• [Excerpt]
MURPHY v. Royce

310 P.2d 623 | Or. | 1958

214 Or. 626 (1958)
310 P.2d 623

MURPHY ET AL
v.
ROYCE

Supreme Court of Oregon.

Motion to dismiss appeal denied May 1, 1957.
Stipulation to dismiss November 20, 1958.
Dismissed November 21, 1958.

James M. Burns and Black, Kendall & Tremaine, Portland, for the motion.

Lincoln S. Ferris and John R. Latourette, Sr., Portland, contra.

MOTION DENIED.

PER CURIAM.

The case is before the court on respondents' motion to dismiss the appeal.

*627 The decree appealed from found that the parties were members of a joint adventure for the purpose of purchasing, leasing, operating, etc., certain specifically described real and personal property in the city of Portland, and ordered that the joint adventure be dissolved. It found that the property stood in the name of the appellant, but that he owned only a one-third interest in it as a member of the joint adventure. It appointed a receiver to take charge of the property and operate it, and ordered the appellant to transfer possession of the property to the receiver and to execute appropriate instruments of transfer and conveyance, the decree to stand in lieu thereof if such instruments should not be executed within five days from the date of the decree. It further ordered that the property be sold by the receiver within one year, or within such further time as the court should allow; that the appellant account for the rents and profits of the said property received by him; and that, after such accounting had been approved and the property sold, the net proceeds of the sale should be divided among the members of the joint adventure in accordance with their respective interests, to wit, one-third to each.

• [Dataset content]
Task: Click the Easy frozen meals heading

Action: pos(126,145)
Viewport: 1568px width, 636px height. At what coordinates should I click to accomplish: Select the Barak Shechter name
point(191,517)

• [Directives]
1/ In the Murphy v. Royce opinion, reproduce everything from "Stipulation to dismiss" down to "Sr., Portland, contra.", swapping "Portland" for "Salem".
2/ Please extend the Murphy v. Royce opinion beyond its final sentence.

• [Answers below]
1/
Stipulation to dismiss November 20, 1958.
Dismissed November 21, 1958.

James M. Burns and Black, Kendall & Tremaine, Salem, for the motion.

Lincoln S. Ferris and John R. Latourette, Sr., Salem, contra.

2/
The ground of the motion to dismiss is that the decree is not a final order because the accounting ordered still remains to be taken. The respondents rely on McEwen v. McEwen, 203 Or 460, 280 P2d 402. But it is evident from the pleadings that the principal object of the suit was to secure a judicial determination that the properties in question were the properties of the joint adventure, and, further, to secure a decree dissolving the joint adventure. These objects are accomplished by the decree from which the appeal is taken. The accounting is incidental. Therefore, in our opinion the motion is governed not by the McEwen case, *628 but by our decision rendered April 17, 1957, and not yet reported, in Hall v. Bone, 210 Or 98, 307 P2d 292, 309 P2d 997, 998, in which we held that, where the principal issue between the litigants relates to the ownership of property, a decree determining such ownership is final and appealable notwithstanding that an accounting has also been ordered.

The motion to dismiss is denied.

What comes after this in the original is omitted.